Granted, they are going have to worry about keeping their jobs and moving at moments notice, while somebody like me doesn’t have to worry as much about that once I have established myself. But have to worry about crippling debt and other school related bullshit.
Really? For my Visual Arts major, I have to take History classes on Western Arts. I did think about taking up business classes lately, though. I’ll have to look into that.
My family is always telling me to study in certain areas because of the money and whether I need to fall back on something. The thing is that they don’t understand the amount of time you take studying for a major unless you take a shit load of classes in one semester. They want me to go into cybersecurity or Homeland Security when I had never looked into those areas. I do plan on getting an BA in a different area.

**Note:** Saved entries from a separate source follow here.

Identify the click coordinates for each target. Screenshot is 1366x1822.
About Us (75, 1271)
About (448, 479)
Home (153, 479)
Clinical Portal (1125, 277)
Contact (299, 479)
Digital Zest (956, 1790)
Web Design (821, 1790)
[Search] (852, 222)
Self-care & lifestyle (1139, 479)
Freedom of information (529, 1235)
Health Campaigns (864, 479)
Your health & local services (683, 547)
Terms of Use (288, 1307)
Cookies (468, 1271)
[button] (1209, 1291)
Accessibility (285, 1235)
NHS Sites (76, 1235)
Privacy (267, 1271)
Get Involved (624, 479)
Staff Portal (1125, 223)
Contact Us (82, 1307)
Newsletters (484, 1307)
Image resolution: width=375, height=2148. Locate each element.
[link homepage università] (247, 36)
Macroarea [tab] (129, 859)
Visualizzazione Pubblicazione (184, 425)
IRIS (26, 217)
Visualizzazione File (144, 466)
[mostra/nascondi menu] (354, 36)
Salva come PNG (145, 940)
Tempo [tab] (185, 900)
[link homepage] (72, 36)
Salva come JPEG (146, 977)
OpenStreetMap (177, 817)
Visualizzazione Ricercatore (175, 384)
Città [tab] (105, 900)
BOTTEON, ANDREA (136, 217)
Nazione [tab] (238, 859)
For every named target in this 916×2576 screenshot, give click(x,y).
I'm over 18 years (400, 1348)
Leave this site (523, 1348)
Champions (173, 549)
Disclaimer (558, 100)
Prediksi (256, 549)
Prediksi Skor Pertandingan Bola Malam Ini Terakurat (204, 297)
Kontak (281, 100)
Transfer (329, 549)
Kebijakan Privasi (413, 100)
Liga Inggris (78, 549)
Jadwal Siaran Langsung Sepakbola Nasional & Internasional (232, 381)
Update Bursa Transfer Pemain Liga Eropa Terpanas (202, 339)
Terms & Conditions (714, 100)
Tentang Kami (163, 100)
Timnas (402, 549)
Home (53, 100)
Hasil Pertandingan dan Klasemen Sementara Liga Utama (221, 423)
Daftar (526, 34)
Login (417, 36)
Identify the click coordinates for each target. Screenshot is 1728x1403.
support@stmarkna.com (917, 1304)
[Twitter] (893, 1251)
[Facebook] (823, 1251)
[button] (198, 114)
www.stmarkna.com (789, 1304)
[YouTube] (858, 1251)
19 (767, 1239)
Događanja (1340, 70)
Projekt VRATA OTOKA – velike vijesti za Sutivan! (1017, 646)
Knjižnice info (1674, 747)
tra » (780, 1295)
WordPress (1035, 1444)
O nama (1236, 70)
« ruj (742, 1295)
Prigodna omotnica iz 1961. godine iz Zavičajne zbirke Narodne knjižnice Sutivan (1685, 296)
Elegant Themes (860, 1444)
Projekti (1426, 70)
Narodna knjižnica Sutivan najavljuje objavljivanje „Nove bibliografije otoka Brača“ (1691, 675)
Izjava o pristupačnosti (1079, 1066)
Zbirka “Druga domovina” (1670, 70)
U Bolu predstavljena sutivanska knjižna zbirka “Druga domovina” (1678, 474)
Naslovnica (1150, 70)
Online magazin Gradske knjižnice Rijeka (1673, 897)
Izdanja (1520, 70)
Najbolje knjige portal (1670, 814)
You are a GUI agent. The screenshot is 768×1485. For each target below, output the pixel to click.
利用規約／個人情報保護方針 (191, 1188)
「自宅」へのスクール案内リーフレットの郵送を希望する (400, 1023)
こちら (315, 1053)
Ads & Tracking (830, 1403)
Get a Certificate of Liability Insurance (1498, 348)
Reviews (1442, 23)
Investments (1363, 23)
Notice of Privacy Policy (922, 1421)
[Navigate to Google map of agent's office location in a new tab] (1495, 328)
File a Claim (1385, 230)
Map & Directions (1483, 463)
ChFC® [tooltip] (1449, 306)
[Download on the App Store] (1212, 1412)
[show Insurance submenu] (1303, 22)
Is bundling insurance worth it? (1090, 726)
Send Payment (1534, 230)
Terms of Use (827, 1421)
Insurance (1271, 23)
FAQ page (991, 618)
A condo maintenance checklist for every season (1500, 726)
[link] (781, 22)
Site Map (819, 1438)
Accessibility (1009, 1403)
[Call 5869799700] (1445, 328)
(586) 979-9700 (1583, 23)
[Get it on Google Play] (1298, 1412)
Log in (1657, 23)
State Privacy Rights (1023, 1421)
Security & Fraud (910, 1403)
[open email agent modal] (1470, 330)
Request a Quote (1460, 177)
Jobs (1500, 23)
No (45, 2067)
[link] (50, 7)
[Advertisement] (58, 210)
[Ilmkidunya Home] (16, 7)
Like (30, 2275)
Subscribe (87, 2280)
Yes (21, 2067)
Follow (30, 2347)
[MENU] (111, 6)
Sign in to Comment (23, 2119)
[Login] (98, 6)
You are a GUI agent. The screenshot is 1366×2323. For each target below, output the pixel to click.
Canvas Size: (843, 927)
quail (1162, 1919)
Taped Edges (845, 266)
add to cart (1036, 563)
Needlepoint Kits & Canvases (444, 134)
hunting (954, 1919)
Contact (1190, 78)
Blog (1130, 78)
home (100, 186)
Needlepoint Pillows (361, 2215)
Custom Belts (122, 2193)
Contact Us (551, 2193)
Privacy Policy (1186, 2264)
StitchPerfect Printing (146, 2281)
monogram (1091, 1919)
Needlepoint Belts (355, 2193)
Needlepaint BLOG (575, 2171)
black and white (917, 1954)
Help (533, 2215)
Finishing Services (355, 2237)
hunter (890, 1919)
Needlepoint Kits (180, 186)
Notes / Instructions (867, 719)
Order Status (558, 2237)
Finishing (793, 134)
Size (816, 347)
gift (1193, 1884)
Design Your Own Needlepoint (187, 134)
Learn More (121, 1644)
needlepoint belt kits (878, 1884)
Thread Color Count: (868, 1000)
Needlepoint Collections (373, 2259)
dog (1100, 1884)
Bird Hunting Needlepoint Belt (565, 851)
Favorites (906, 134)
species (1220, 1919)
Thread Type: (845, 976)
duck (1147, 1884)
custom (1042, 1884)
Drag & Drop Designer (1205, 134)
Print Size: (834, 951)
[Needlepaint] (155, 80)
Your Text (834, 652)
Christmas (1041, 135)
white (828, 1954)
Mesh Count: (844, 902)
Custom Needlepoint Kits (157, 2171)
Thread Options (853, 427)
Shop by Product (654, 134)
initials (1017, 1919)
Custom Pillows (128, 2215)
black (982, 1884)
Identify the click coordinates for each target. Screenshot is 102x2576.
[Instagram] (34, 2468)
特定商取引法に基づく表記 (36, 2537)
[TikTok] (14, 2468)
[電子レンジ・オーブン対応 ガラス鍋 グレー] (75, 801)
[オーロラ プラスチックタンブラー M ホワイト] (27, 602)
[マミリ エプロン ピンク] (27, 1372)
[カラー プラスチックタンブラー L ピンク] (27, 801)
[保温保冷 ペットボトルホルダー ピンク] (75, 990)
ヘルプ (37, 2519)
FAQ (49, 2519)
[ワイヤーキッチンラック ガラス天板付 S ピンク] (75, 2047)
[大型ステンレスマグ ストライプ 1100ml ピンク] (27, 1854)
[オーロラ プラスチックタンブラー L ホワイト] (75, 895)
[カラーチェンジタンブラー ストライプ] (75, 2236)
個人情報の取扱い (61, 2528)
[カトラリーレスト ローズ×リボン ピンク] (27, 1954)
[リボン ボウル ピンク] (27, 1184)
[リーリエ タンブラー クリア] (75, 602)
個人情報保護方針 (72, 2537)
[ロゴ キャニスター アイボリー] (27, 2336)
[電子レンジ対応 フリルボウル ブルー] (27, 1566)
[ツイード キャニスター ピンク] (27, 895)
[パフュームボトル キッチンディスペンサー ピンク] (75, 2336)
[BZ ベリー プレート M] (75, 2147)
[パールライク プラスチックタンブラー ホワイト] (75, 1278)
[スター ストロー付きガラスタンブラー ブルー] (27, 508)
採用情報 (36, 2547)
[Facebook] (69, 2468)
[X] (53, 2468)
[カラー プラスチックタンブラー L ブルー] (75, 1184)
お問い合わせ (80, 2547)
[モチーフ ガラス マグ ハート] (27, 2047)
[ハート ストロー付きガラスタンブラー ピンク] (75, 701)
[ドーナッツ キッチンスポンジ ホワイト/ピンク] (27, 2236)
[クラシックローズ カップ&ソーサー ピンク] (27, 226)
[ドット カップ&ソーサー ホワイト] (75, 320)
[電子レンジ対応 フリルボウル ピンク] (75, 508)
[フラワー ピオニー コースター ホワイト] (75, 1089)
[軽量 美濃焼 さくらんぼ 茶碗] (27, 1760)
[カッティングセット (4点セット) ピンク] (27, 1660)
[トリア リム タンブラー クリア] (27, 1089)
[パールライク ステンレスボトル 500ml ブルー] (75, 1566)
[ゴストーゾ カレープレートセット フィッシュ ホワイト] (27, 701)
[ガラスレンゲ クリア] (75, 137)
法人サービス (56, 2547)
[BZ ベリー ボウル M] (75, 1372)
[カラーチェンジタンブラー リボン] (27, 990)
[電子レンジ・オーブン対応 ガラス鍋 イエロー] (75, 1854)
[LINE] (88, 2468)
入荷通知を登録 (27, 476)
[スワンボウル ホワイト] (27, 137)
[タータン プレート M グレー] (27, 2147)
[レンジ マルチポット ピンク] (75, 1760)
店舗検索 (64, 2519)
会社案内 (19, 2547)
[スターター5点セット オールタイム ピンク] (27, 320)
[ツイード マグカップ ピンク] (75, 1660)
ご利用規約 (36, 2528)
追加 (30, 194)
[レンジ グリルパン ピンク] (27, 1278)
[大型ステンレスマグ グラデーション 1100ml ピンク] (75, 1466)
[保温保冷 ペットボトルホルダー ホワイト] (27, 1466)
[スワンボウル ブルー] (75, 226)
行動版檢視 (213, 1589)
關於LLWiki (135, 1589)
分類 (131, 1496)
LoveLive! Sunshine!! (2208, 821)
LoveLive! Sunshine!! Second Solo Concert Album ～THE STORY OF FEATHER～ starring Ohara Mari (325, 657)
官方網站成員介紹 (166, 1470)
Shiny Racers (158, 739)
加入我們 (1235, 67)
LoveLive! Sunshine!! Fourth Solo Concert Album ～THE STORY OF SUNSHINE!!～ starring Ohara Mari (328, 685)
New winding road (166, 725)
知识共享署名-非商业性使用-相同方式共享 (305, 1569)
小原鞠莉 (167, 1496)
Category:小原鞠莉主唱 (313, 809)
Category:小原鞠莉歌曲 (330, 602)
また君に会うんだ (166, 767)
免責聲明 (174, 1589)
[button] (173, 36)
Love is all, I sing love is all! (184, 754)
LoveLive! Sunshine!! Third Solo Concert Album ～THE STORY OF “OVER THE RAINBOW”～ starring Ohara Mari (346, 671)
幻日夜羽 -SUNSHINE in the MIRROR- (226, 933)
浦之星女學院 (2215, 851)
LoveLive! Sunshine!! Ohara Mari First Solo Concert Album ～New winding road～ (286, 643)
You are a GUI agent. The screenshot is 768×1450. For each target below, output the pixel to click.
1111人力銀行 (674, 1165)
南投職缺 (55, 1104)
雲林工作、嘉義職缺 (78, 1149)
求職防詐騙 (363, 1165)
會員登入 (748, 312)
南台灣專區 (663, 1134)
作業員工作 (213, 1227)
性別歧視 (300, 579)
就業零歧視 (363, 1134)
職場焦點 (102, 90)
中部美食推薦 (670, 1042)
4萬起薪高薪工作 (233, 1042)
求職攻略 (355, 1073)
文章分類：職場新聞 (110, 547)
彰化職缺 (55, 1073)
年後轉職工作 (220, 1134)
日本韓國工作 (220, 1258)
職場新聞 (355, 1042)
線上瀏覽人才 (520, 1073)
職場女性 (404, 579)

Aside from the article going into salaries and unemployment rates, what do they expect you to major in?
A lot of the people dissing the article don’t seem to understand it. If you are looking at college from a practical sense, those majors don’t offer much in terms of career. That isn’t to say that they don’t supplement other majors well. The more ways you can get your brain to analyze a situation the better you are. But looking at college as extended life training for the rest of your life, some of the majors suck ass.
shotouts to anthropology: half the people think I dig shit and the other think they can talk about culture on the same level as me. On top of that they do a shitty job of teaching people how to do honest research they can apply in the workplace. lol GGs.
This article gets posted on yahoo news like weekly, and the top majors are usually… CS, Engineering of some kind, Nursing, Business, shit like that.
I’m a CS grad and slowly realizing I really don’t enjoy it at all anymore. But if I was considering following my passion for music, I think I would have just skipped college altogether. In the words of one of my old music teachers, “I don’t need a piece of paper that says I can play, you can hear it!” Unless there’s connections to be made like going to UCLA/USC film school I don’t see the payoff in attending college for the arts.